By Alexia Elejalde-Ruiz Chicago Tribune
Americans don’t eat nearly as much fruit as they should to maintain a healthy diet. Nutrition experts advise eating fruit, any whole fruit, as often as possible, at least two cups of it a day.
Of the Big Three, oranges, apples and bananas, which is nutritionally superior?
It turns out comparing apples and oranges isn’t totally bananas. And the orange, by at least one measure, has an edge.
“If you consider the concentration of a array of nutrients relative to calories, the orange is the most nutritious, followed by the apple, followed by bananas,” said Dr.
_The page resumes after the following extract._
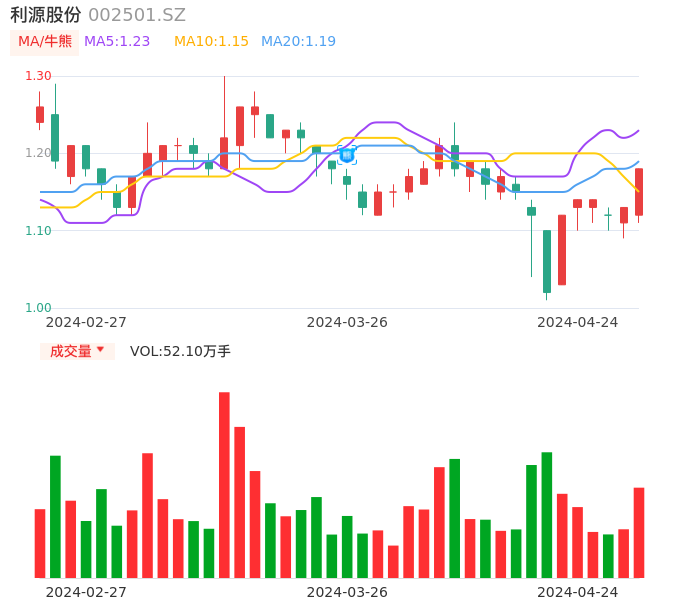
Task: Click the last red candlestick on the right
Action: pyautogui.click(x=639, y=192)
David Katz, director of the Yale University Prevention Research Center and author or “Disease Proof: The Remarkable Truth About What Makes Us Well.”
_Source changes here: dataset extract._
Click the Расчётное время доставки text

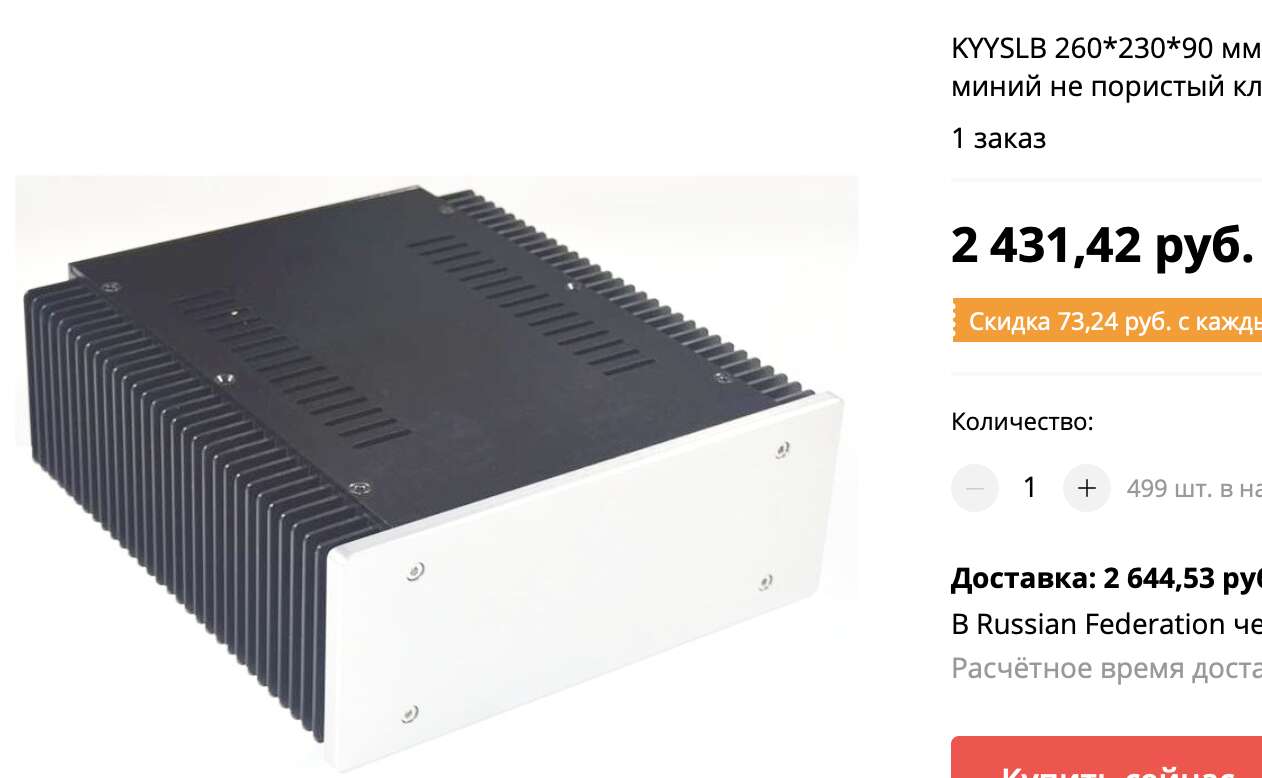coord(1106,668)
Calories: 60 Fat: 0 Carbohydrates: 15 grams Dietary fiber: 3 g Sugar: 12 g Sodium: 0 mg Protein: 1 g
One orange contains 120 percent of the recommended daily intake of vitamin C. A good source of calcium, folates, thiamin, flavanones (antioxidants that help neutralize free radicals) and naringin (an anti-inflammatory that may help protect the immune system).
Calories: 100 Fat: 0 Carbohydrates: 25 g Dietary fiber: 4 g Sugar: 19 g Sodium: 0 mg Protein: 0 g
A good source of soluble fiber, which is helpful in controlling blood pressure, lipids, cholesterol and blood sugar. Because it involves a lot of chewing, it can make you feel more satiated.
Calories: 105 Fat: 0.4 g Carbohydrates: 27 g Dietary fiber: 3 g Sugar: 14 g Sodium: 1 mg Protein: 1 g
Contains 422 mg of potassium, which people often don’t get enough of. Potassium helps blunt the effect of salt on blood pressure and may help reduce the risk of kidney stones and muscle loss. Good source of vitamin B6, magnesium, iron, vitamin C and dietary fiber.